Selain pembinaan atlet, perhatian juga diberikan pada pengembangan ekosistem basket 3x3 secara menyeluruh. Perbasi menilai peningkatan kualitas kompetisi nasional, pelatih, perangkat pertandingan, hingga sistem pembinaan usia muda menjadi bagian penting untuk membangun prestasi jangka panjang.

Nico Widmer diharapkan dapat memberikan masukan berdasarkan pengalaman internasional yang dimilikinya.
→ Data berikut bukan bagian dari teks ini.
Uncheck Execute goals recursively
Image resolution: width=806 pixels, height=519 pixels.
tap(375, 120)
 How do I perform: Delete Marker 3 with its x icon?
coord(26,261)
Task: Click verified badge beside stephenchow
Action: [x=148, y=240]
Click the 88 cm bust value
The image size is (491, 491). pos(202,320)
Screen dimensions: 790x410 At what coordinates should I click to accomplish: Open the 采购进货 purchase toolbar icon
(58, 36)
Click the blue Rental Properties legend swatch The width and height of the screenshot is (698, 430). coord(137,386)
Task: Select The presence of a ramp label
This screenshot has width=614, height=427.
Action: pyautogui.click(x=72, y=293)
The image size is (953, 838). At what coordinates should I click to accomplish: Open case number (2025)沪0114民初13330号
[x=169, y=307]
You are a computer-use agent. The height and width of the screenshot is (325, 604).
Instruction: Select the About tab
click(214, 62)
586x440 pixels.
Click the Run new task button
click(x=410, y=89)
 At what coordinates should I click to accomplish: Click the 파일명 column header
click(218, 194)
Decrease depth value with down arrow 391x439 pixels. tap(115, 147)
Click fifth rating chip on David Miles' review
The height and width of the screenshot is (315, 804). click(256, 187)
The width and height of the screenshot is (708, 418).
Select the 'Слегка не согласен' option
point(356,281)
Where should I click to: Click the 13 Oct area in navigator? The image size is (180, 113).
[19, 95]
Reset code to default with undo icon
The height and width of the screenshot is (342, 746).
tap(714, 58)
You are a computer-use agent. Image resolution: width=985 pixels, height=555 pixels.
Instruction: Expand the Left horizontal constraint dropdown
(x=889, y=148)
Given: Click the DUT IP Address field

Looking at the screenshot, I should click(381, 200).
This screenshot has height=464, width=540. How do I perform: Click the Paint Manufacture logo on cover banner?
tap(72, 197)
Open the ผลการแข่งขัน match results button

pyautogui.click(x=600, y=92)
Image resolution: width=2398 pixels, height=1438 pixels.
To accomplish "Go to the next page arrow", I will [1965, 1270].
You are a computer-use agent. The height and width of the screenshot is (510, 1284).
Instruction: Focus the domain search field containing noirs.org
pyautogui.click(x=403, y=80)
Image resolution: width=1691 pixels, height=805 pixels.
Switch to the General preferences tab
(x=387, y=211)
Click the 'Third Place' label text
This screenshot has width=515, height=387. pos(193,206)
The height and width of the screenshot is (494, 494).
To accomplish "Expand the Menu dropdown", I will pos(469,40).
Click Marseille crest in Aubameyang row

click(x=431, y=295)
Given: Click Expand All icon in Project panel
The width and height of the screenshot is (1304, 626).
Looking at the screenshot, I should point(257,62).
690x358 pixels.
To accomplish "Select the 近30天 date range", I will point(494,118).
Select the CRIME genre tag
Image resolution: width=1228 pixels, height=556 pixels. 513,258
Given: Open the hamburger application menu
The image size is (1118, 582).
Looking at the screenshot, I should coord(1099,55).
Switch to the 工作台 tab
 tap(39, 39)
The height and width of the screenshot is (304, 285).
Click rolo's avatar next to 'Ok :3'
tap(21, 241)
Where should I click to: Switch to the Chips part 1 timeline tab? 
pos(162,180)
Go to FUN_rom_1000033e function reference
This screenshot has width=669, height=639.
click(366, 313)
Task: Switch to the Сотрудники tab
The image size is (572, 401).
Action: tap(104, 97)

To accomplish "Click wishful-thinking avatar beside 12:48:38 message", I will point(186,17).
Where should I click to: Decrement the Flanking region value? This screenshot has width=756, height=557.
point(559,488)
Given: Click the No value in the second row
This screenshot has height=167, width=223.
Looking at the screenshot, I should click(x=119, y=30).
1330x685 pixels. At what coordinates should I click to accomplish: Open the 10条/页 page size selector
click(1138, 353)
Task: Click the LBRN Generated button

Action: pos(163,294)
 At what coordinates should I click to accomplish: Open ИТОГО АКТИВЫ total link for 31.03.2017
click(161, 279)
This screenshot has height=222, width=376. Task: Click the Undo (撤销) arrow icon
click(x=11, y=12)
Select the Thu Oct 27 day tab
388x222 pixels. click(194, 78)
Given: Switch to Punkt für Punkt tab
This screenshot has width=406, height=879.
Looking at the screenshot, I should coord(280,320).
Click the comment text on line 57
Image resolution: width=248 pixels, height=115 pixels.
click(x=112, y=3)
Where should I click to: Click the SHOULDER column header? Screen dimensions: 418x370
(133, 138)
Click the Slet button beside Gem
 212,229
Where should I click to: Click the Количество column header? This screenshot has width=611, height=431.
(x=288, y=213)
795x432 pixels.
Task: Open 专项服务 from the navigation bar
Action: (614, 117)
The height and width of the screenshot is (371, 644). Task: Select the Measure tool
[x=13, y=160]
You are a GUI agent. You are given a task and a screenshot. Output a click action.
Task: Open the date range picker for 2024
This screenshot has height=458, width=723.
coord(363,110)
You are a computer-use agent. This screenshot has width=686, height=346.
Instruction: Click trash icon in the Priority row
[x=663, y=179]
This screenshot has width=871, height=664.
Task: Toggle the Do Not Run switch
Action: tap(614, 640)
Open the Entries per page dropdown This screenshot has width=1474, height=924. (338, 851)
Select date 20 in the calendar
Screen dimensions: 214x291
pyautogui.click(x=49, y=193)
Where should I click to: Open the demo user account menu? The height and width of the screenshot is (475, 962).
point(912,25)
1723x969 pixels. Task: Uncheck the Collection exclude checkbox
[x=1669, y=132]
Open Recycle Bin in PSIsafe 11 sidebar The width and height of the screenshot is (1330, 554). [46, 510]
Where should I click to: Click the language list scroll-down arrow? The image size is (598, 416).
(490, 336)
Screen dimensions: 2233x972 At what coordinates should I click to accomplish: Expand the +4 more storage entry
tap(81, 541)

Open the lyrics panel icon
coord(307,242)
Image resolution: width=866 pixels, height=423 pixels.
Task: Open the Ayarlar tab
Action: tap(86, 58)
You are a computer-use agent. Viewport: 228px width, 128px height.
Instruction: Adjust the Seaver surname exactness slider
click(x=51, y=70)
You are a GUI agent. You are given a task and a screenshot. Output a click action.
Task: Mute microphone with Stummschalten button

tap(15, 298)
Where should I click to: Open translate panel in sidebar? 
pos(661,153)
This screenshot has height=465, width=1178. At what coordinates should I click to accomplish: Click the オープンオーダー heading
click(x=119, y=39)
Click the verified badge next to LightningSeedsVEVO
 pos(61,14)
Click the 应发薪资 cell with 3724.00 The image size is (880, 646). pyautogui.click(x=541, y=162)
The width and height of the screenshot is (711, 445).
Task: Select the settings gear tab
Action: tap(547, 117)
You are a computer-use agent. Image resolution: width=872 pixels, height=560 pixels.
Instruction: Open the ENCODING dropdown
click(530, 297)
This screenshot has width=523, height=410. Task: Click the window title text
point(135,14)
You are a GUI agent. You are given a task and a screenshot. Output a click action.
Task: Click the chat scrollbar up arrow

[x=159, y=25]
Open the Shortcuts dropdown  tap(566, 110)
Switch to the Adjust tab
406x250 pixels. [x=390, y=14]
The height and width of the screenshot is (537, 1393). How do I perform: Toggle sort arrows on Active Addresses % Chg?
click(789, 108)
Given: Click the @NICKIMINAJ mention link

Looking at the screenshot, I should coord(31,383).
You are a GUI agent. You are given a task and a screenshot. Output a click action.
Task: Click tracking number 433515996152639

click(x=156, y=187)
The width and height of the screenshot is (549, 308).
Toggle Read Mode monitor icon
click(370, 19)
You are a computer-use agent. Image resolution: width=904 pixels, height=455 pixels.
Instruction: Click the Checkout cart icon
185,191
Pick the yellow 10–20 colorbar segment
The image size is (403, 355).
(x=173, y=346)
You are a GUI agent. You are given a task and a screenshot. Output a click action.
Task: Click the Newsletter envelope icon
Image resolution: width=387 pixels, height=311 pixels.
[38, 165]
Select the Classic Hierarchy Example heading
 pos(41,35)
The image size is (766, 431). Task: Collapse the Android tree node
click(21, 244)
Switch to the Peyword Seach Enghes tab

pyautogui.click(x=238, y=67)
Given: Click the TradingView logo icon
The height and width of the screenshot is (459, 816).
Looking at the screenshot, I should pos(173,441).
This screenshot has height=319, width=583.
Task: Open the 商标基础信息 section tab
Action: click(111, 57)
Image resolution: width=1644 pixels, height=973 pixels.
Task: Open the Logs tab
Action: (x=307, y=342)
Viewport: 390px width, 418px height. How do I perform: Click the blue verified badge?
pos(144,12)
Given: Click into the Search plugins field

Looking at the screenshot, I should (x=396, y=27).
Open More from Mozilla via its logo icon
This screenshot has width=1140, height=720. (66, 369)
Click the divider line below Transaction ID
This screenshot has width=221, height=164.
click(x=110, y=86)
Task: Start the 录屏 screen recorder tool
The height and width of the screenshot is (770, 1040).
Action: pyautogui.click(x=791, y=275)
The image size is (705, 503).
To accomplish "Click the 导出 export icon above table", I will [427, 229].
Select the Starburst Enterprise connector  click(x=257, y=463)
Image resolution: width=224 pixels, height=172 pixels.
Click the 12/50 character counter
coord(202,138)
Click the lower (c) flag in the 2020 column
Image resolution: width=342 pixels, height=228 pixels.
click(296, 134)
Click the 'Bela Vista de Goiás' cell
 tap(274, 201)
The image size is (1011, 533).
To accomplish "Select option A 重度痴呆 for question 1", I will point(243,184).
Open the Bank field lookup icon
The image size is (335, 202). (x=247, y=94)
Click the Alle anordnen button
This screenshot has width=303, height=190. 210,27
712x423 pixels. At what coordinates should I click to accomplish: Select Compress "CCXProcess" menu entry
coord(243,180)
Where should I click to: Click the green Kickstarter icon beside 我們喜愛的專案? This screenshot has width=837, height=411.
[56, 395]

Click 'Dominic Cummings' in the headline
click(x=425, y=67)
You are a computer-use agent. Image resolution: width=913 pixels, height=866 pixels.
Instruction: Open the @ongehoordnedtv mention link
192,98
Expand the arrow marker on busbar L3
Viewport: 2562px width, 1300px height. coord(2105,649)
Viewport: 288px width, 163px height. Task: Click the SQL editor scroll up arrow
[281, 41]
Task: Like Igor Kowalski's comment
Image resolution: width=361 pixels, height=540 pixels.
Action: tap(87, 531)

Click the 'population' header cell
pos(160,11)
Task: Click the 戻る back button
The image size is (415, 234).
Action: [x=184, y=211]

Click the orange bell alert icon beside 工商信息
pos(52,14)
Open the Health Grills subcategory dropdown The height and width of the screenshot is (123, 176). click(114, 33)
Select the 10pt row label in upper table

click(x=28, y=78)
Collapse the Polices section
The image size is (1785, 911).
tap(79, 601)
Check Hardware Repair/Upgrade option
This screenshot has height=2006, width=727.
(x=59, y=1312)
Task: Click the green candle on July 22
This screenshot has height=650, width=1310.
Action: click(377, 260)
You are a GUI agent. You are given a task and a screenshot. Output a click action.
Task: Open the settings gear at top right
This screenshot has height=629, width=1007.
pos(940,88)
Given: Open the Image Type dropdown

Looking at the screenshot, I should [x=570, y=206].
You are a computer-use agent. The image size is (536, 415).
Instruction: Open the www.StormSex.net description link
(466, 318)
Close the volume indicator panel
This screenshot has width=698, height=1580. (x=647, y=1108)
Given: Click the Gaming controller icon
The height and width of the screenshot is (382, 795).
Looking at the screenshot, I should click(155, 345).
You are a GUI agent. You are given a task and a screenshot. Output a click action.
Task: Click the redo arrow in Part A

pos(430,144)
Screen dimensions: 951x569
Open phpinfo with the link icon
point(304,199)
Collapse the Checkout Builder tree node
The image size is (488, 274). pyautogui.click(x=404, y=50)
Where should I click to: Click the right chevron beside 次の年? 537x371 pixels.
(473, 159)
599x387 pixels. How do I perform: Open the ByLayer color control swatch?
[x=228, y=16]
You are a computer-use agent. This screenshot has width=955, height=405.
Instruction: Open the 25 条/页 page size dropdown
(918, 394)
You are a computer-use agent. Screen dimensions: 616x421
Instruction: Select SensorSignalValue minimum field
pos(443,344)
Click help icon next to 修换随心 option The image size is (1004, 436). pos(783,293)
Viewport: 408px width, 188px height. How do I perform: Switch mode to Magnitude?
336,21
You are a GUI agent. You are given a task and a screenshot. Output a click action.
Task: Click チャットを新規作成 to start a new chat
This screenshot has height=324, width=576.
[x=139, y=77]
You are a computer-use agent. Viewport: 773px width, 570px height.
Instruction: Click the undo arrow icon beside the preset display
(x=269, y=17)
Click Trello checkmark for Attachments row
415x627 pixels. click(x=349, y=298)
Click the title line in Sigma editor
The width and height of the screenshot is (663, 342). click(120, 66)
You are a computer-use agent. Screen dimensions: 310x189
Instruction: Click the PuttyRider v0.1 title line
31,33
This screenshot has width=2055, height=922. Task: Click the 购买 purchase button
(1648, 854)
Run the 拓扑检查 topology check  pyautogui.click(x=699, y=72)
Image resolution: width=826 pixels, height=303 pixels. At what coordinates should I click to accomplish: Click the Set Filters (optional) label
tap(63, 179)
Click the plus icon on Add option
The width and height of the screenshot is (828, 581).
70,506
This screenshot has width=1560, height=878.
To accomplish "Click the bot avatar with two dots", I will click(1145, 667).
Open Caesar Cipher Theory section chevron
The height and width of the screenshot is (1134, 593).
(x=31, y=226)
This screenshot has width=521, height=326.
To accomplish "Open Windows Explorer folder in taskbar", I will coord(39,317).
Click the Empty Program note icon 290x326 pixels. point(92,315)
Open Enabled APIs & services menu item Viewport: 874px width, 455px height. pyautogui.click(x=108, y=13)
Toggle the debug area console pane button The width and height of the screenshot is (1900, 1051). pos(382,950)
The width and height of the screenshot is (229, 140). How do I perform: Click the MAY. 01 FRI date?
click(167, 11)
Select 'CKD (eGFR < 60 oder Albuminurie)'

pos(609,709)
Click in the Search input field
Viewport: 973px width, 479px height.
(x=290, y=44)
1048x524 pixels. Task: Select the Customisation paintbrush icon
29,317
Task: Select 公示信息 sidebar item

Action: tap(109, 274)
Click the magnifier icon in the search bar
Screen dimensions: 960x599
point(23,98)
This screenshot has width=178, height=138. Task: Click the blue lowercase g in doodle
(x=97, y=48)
Dengan rekam jejak mendampingi berbagai negara dalam mengembangkan basket 3x3, kehadirannya diyakini mampu membantu Indonesia menyusun program yang lebih efektif dan sesuai standar internasional.

Perbasi optimistis kolaborasi dengan THRIX dapat mempercepat perkembangan basket 3x3 nasional. Dukungan dari pakar yang berpengalaman diharapkan mampu meningkatkan kualitas atlet Indonesia sehingga lebih kompetitif saat tampil dalam berbagai turnamen regional maupun dunia.

Melalui kerja sama ini, Perbasi menegaskan komitmennya untuk terus membangun basket 3x3 Indonesia secara berkelanjutan. Dengan perencanaan yang matang, pembinaan yang terarah, dan dukungan tenaga ahli internasional, Indonesia berharap dapat meningkatkan prestasi sekaligus mewujudkan target tampil di Olimpiade pada masa mendatang.